Viva, Valeria:

> gostaria de entender melhor o que JM quer dizer com:
>>note com efeito que a regra de substituição uniforme não se aplica ao
>> símbolo de absurdo, como um *conectivo* nulário, tal como se aplica a
>> sentenças atômicas.
>
> da' pra repetir a ideia aqui?

Vou tentar.  A "invariância por substituição" é a propriedade que
permite substituir uniformemente certas sentenças atômicas por
fórmulas quaisquer, mantendo a validade das asserções que já eram
válidas.  Em particular, teoremas e anti-teoremas não "mudam de sinal"
quando trocamos um átomo que neles ocorre por uma fórmula arbitrária.
Um conectivo n-ário que "funcione como um bottom", qualquer que seja o
n, é sempre um conectivo.  Não se aplica substituição sobre ele, sob
pena de mudar os sinais das coisas...

Posso ter respondido (ou tentado responder) a pergunta errada, então
por favor fique à vontade para pedir esclarecimentos mais específicos!
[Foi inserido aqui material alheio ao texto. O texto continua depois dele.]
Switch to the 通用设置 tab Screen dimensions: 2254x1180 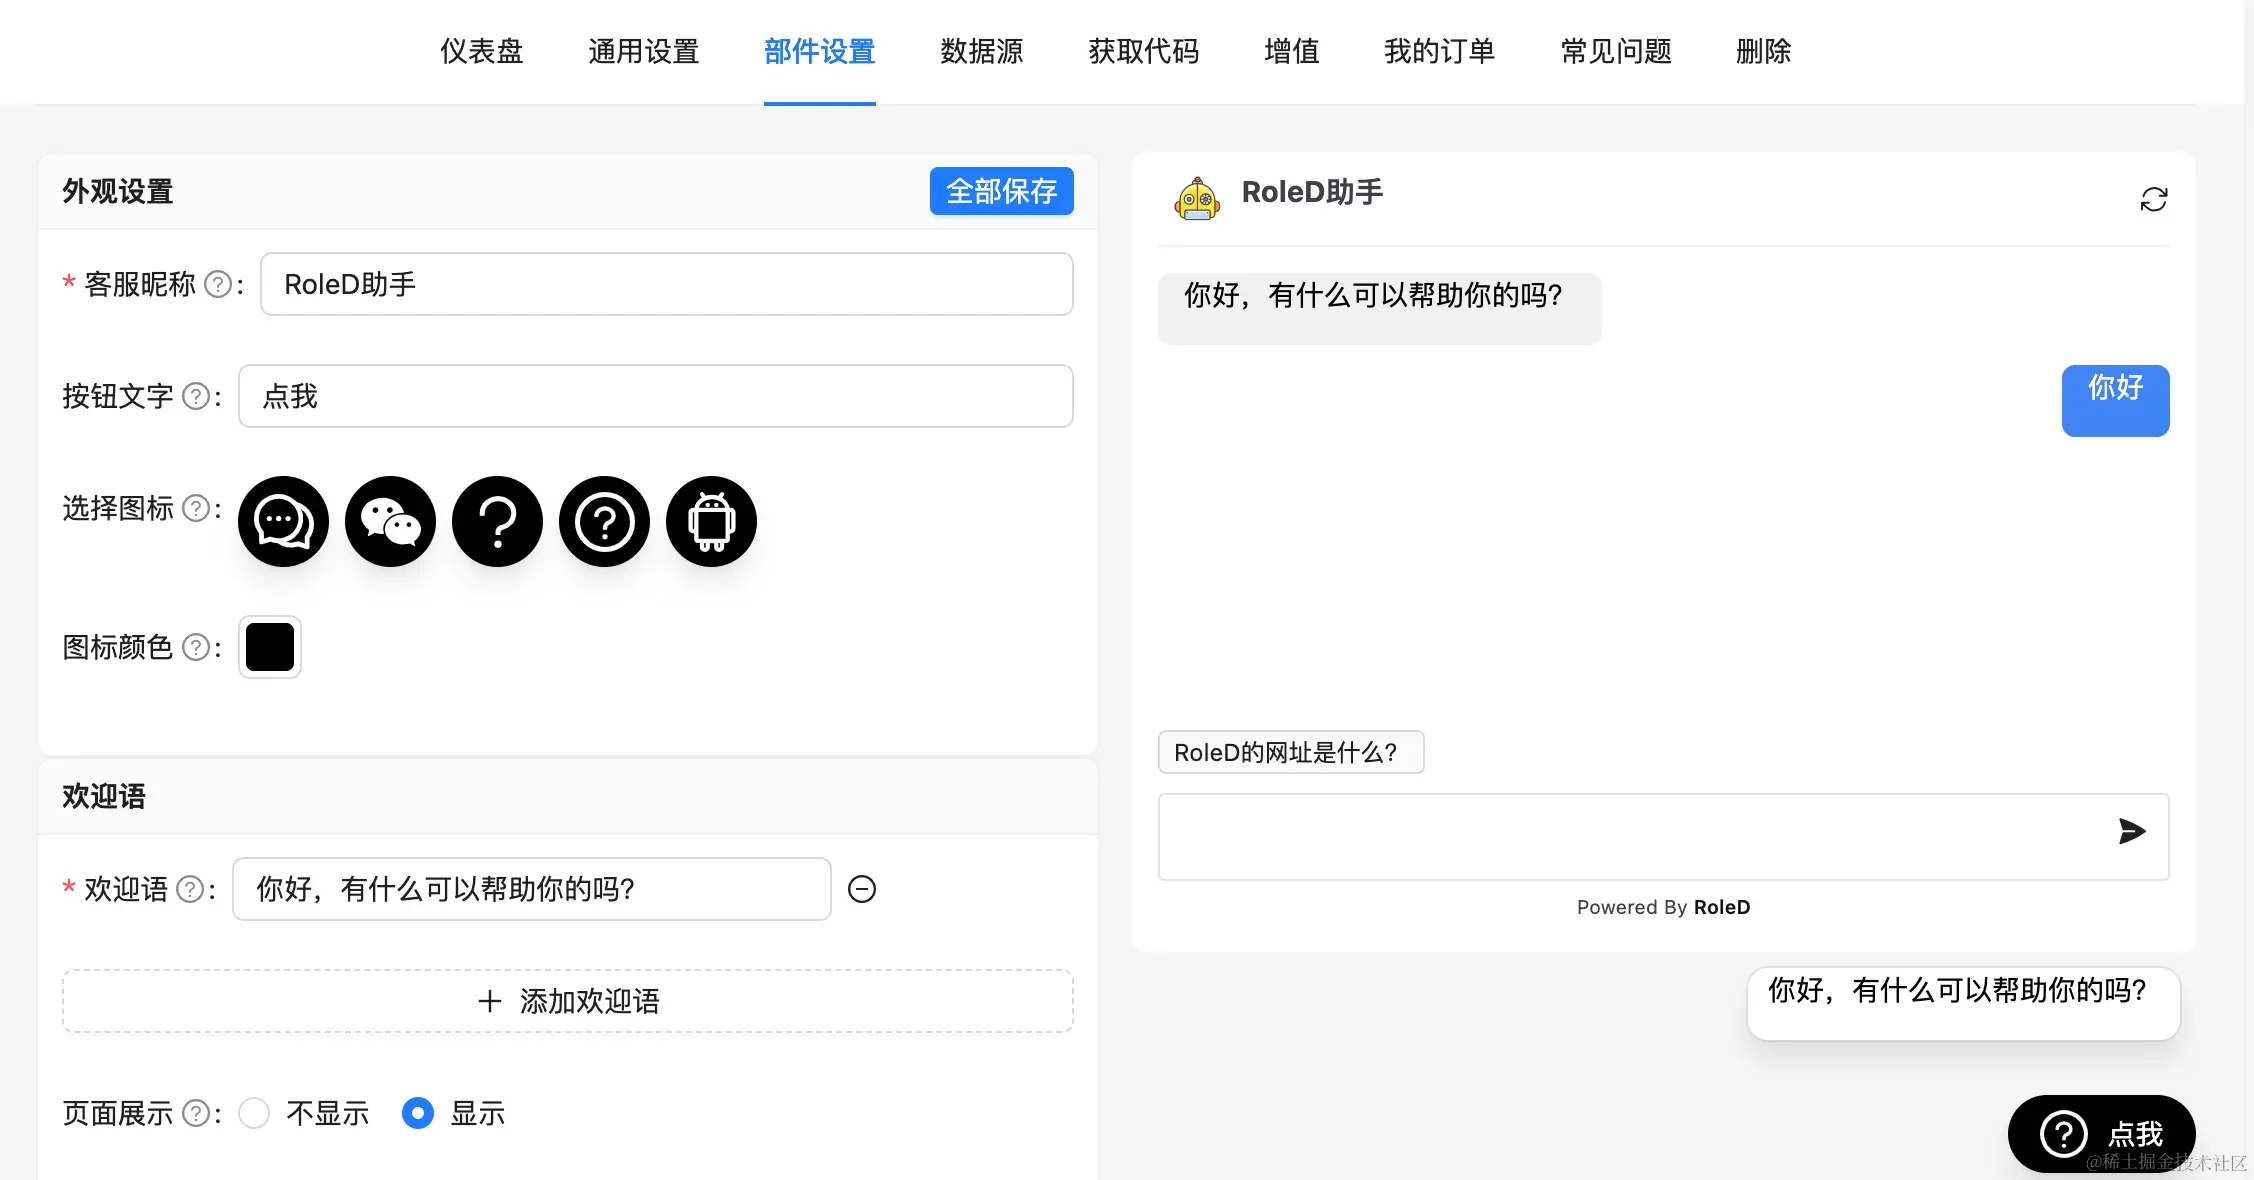(x=643, y=51)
> como eu passei uma boa parte da minha vida dizendo que
> interdefinabilidade entre conectivos e' ruim
> acho que preciso responder a:
>>Por outro lado, não vejo porque deveríamos pensar sempre na negação
> como conectivo *derivado*.  Aliás, isto parece até uma ideia bem
> ruinzinha, do ponto de vista de lógicas não-clássicas em que a
> interdefinibilidade entre conectivos clássicos usualmente se perde
> pelo caminho.
>
> sim, seria bom nao ter a negação como conectivo derivado, mas nao sei como
> escapar disso.

Humm... mudando de Dedução Natural para Cálculo de Sequentes?  Bem,
pode ser de novo que eu não tenha entendido o problema...  De todo
modo, qualquer dificuldade que desvaneça através de uma mera mudança
de formalismo não pode ser dita realmente *robusta*...

Abraços (meus mesmo),
Joao Marcos


> a consideracao maior 'e a consistencia como um todo e a relacao com logica
> classica.
> e' dessa nocao pre-formal de ecumenismo do Prawitz (no festscrift do Luiz
> Carlos)
>  que vem a constraint que negacao 'e derivada, pra mim.
> se eu soubesse (re)construir o edificio inteiro (logica classica e
> intuicionista e suas inter relacoes) sem depender da hipotese de que negacao
> 'e implicacao no absurdo, eu o faria.
> mas pra saber fazer isso, precisaria de reprovar todos os resultados que
> temos com a nocao derivada de negacao.
> isso eu nao sei fazer e nem sei se e' possivel.